* Problem details *
Please transcribe the entries below without changing a single character.

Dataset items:
----
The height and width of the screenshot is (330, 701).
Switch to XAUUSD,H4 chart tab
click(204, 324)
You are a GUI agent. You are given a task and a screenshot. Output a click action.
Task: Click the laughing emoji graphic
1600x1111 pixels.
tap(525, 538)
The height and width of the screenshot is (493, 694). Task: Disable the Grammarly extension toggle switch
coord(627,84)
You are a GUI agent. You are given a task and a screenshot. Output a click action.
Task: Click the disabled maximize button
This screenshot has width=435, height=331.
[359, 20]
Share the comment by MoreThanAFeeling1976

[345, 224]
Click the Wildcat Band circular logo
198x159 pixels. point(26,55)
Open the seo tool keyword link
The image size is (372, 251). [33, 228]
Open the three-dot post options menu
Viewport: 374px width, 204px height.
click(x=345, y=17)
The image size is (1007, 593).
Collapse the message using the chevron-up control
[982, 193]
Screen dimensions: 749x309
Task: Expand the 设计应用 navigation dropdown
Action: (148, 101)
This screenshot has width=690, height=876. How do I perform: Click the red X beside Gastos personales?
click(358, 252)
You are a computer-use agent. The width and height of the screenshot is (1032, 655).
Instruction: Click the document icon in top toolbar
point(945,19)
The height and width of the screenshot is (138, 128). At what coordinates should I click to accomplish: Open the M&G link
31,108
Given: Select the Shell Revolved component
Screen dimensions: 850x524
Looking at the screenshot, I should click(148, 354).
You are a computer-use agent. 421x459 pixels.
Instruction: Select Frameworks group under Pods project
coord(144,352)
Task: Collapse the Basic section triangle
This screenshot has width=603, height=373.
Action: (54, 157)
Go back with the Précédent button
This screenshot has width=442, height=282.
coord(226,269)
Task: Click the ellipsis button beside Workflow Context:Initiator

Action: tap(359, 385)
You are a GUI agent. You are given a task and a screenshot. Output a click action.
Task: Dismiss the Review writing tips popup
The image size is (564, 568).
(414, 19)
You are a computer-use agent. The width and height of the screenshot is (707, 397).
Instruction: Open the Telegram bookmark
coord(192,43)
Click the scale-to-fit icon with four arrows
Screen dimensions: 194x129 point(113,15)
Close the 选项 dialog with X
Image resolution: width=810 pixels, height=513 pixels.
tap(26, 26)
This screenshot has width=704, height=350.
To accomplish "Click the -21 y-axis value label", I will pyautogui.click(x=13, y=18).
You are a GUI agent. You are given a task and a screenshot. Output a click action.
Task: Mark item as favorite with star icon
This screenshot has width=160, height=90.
----
* Response to the exercise *
The height and width of the screenshot is (330, 701).
Switch to XAUUSD,H4 chart tab
click(204, 324)
You are a GUI agent. You are given a task and a screenshot. Output a click action.
Task: Click the laughing emoji graphic
1600x1111 pixels.
tap(525, 538)
The height and width of the screenshot is (493, 694). Task: Disable the Grammarly extension toggle switch
coord(627,84)
You are a GUI agent. You are given a task and a screenshot. Output a click action.
Task: Click the disabled maximize button
This screenshot has width=435, height=331.
[359, 20]
Share the comment by MoreThanAFeeling1976

[345, 224]
Click the Wildcat Band circular logo
198x159 pixels. point(26,55)
Open the seo tool keyword link
The image size is (372, 251). [33, 228]
Open the three-dot post options menu
Viewport: 374px width, 204px height.
click(x=345, y=17)
The image size is (1007, 593).
Collapse the message using the chevron-up control
[982, 193]
Screen dimensions: 749x309
Task: Expand the 设计应用 navigation dropdown
Action: (148, 101)
This screenshot has width=690, height=876. How do I perform: Click the red X beside Gastos personales?
click(358, 252)
You are a computer-use agent. The width and height of the screenshot is (1032, 655).
Instruction: Click the document icon in top toolbar
point(945,19)
The height and width of the screenshot is (138, 128). At what coordinates should I click to accomplish: Open the M&G link
31,108
Given: Select the Shell Revolved component
Screen dimensions: 850x524
Looking at the screenshot, I should click(148, 354).
You are a computer-use agent. 421x459 pixels.
Instruction: Select Frameworks group under Pods project
coord(144,352)
Task: Collapse the Basic section triangle
This screenshot has width=603, height=373.
Action: (54, 157)
Go back with the Précédent button
This screenshot has width=442, height=282.
coord(226,269)
Task: Click the ellipsis button beside Workflow Context:Initiator

Action: tap(359, 385)
You are a GUI agent. You are given a task and a screenshot. Output a click action.
Task: Dismiss the Review writing tips popup
The image size is (564, 568).
(414, 19)
You are a computer-use agent. The width and height of the screenshot is (707, 397).
Instruction: Open the Telegram bookmark
coord(192,43)
Click the scale-to-fit icon with four arrows
Screen dimensions: 194x129 point(113,15)
Close the 选项 dialog with X
Image resolution: width=810 pixels, height=513 pixels.
tap(26, 26)
This screenshot has width=704, height=350.
To accomplish "Click the -21 y-axis value label", I will pyautogui.click(x=13, y=18).
You are a GUI agent. You are given a task and a screenshot. Output a click action.
Task: Mark item as favorite with star icon
This screenshot has width=160, height=90.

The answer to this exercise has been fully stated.